The return to the flat was marred by an ugly incident in a crowded placed called Dwarko Chowk. The entire city is bathed in dust thanks to the road widening and construction. The stretch from Kalanki to Koteswar is treacherous because of deep excavation. The sides of the existing road has precipitous drop of up to 4 feet. Add to that snaky driving and we have immense opportunities for accidents. One such, albeit a minor scrape, happened just ahead of the above mentioned chowk which is one of the most congested for it has lanes leading to heavily populated residential locations. A car tried to cut in from the left and mildly scrapped the side bumper.
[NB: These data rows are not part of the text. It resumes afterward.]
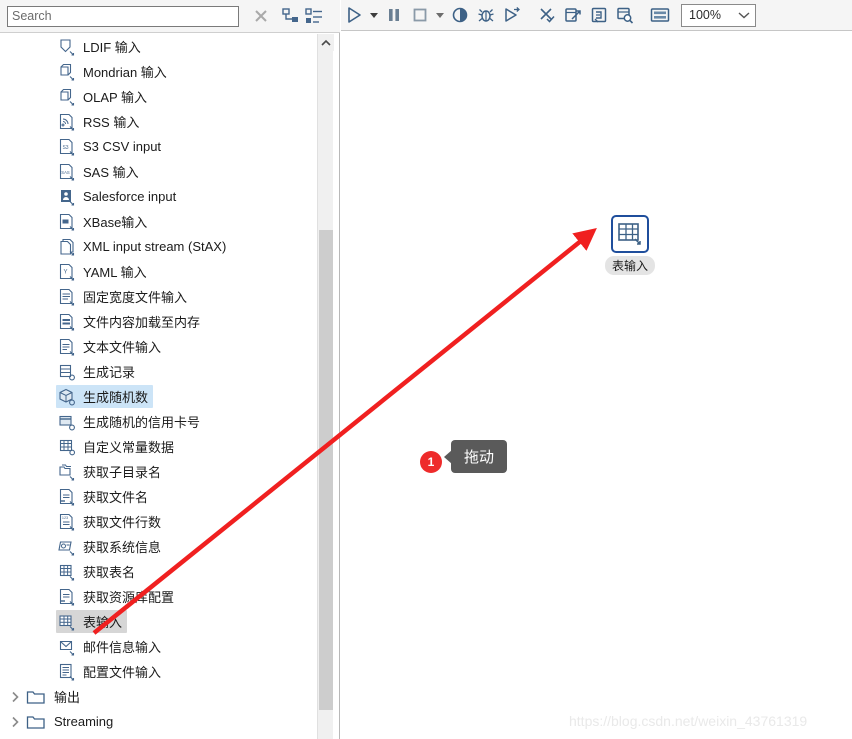 The height and width of the screenshot is (739, 852). Describe the element at coordinates (460, 15) in the screenshot. I see `preview-eye-icon` at that location.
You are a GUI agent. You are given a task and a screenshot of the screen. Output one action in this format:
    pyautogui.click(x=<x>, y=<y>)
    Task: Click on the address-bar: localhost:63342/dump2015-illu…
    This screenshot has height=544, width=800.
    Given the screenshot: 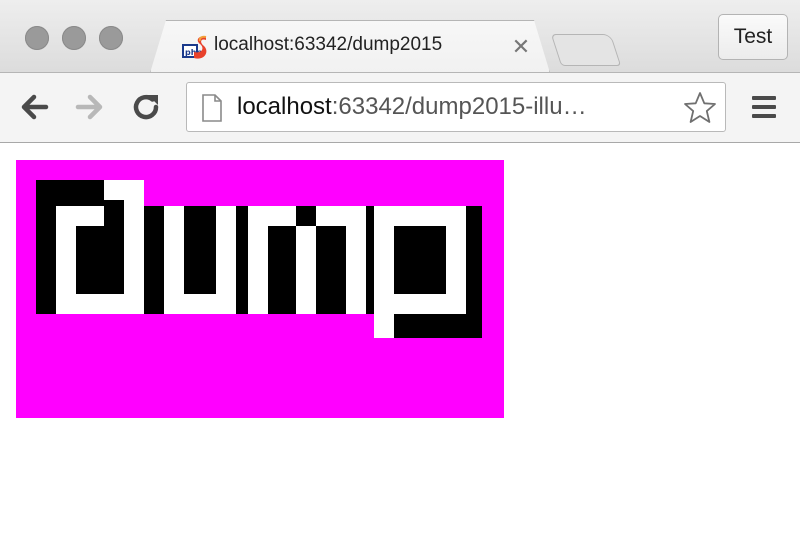 What is the action you would take?
    pyautogui.click(x=456, y=107)
    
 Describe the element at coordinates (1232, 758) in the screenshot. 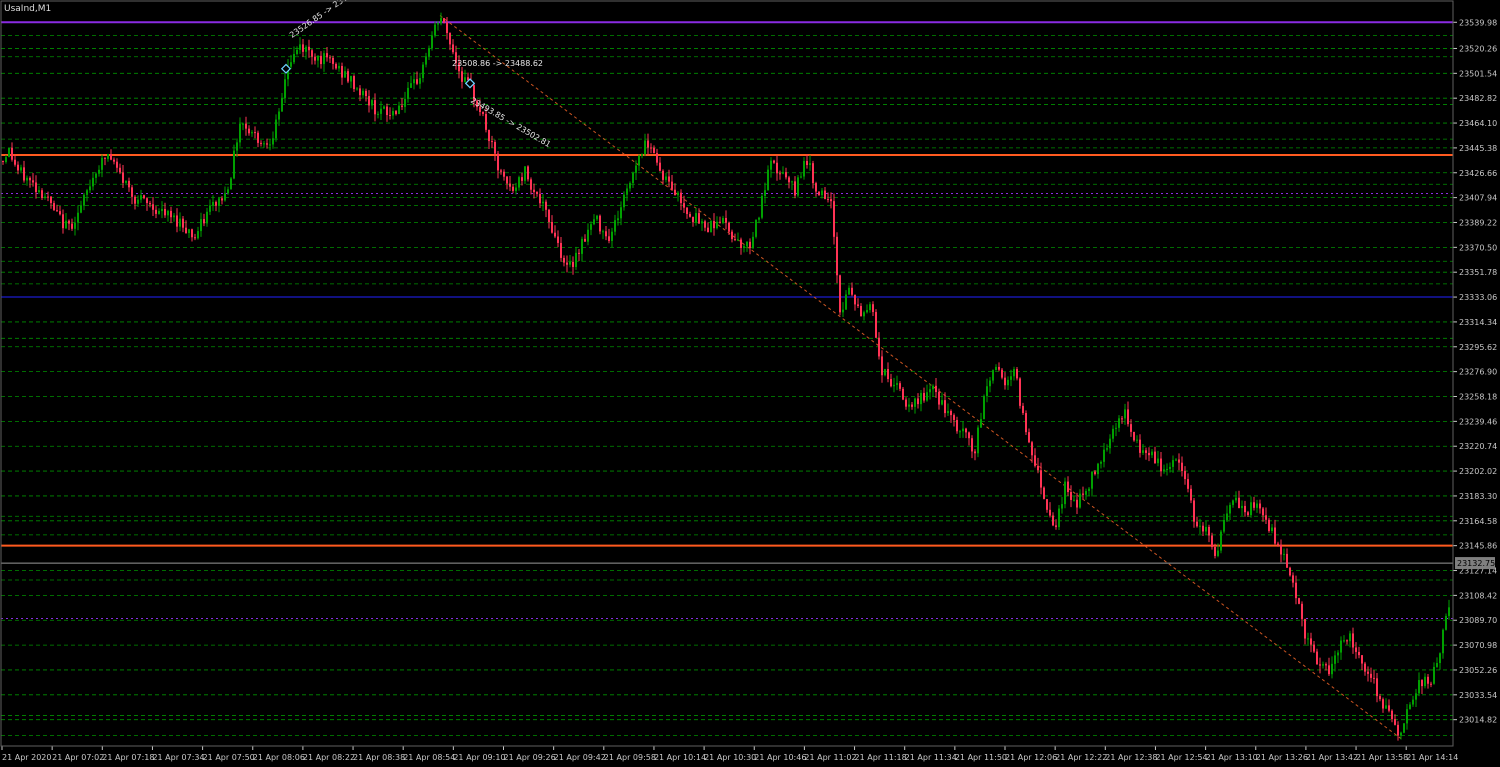

I see `time-tick-label: 21 Apr 13:10` at that location.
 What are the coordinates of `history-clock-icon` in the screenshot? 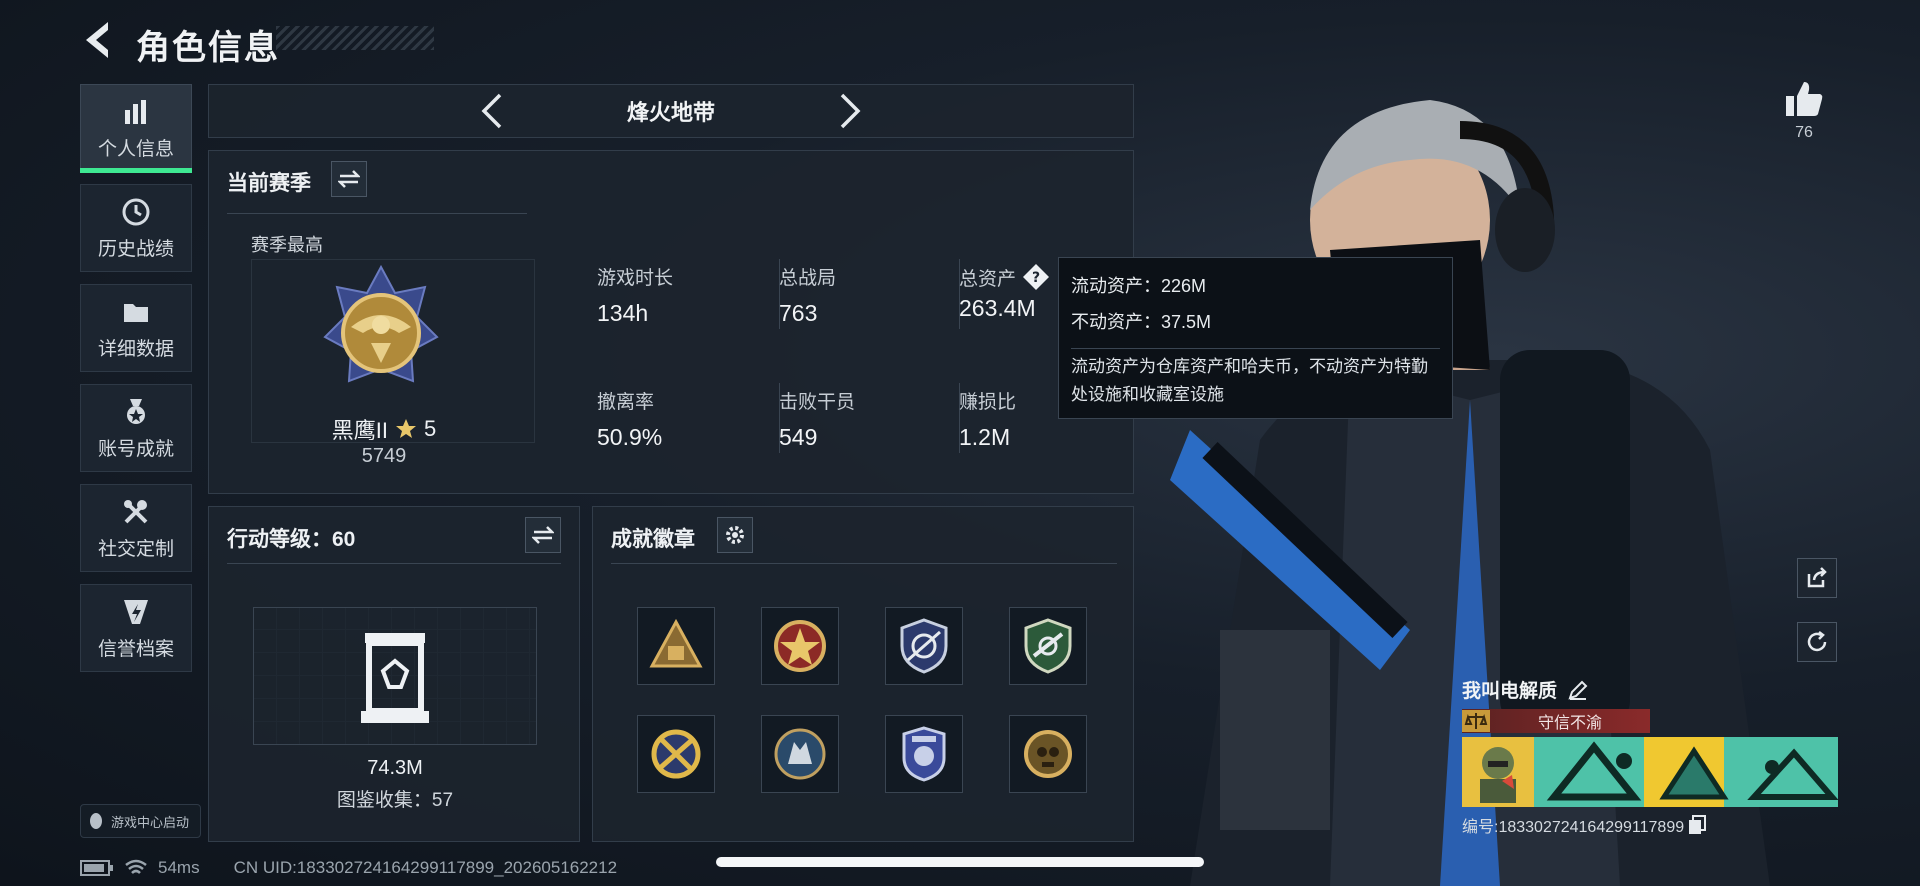 It's located at (136, 212).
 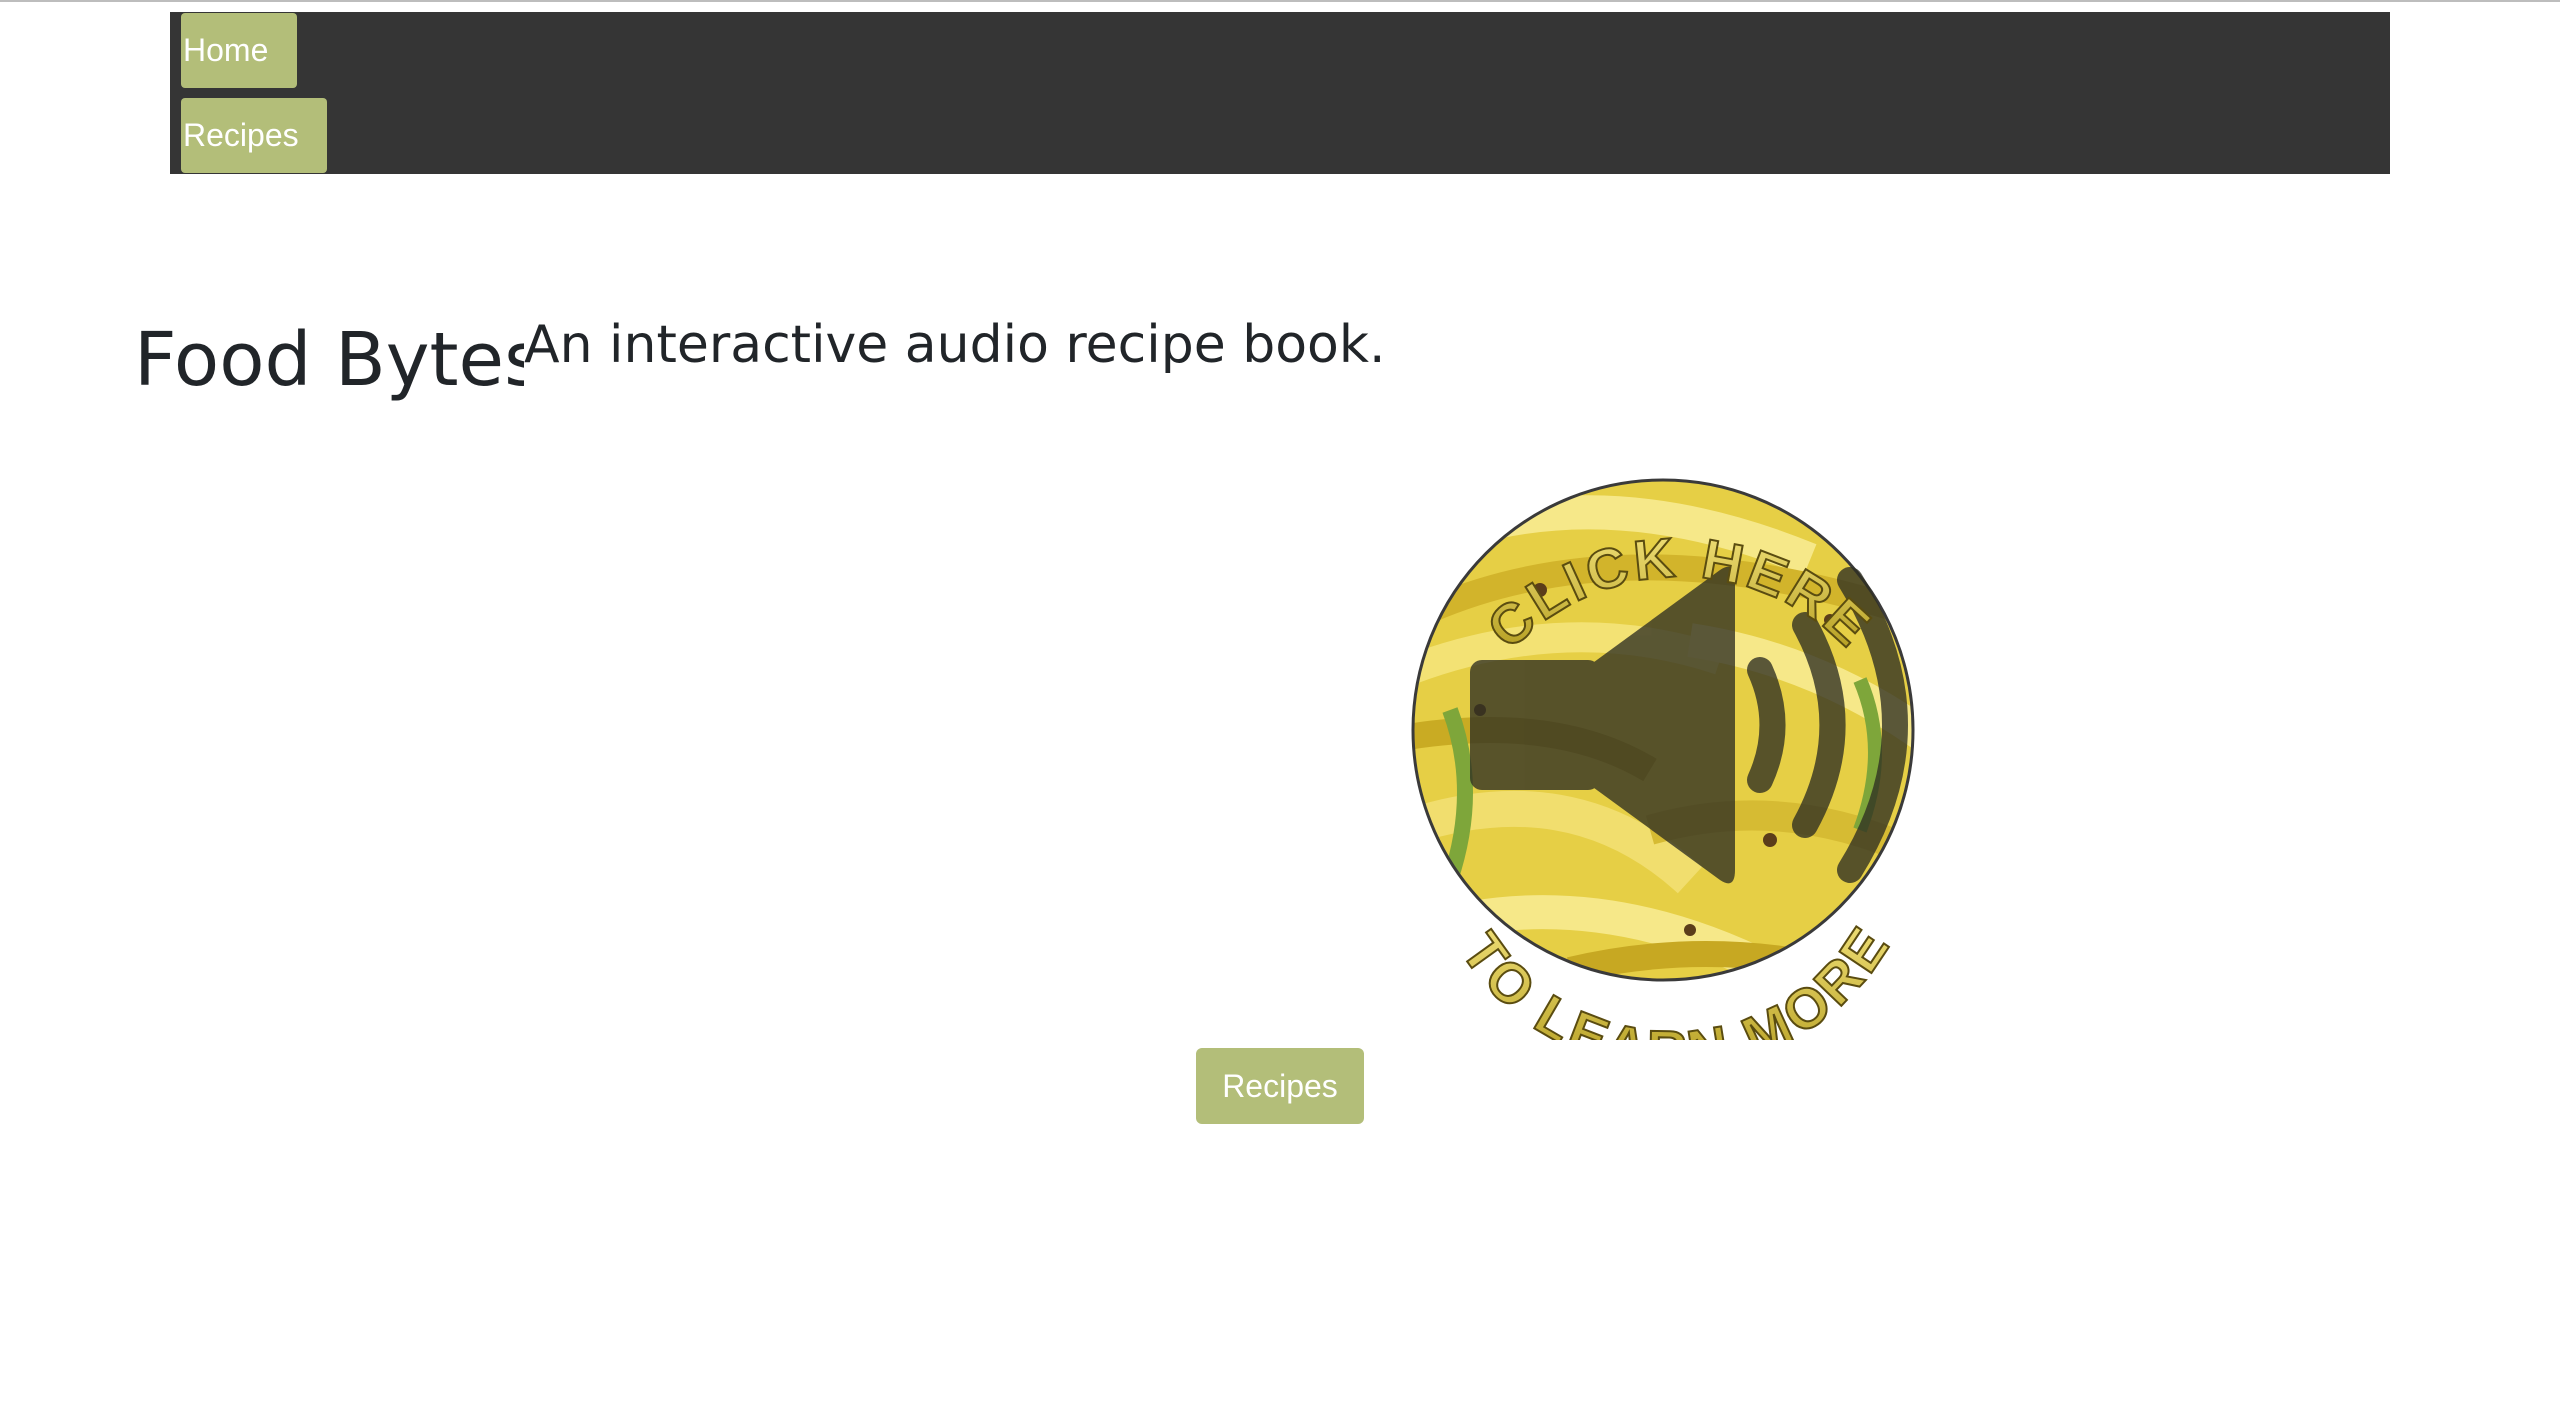 I want to click on page-title: Food Bytes, so click(x=329, y=360).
We were willing to drive off due to the humongous traffic behind us. But, the driver of the car would not do so; he possibly smelt blood. He stopped the car right there and demanded to get his car painted. Then we too got aggressive and even argued with one of the traffic constables. Another came by and gathered from the position of the scrapes that the mistake was that of the car driver. The latter was also fast losing local support, particularly after Lal dramatically declared that we are guests passing through the peaceful land with a mission of driving a long distance to London! Fortunately, Mohan also called as I was in animated discussion with the cops and the car driver. They then understood that we have local clout too. The matter resolved after nearly a half hour of loud and aggressive discussion. Thereafter it was back home to the coziness of the bed – we had had a long day.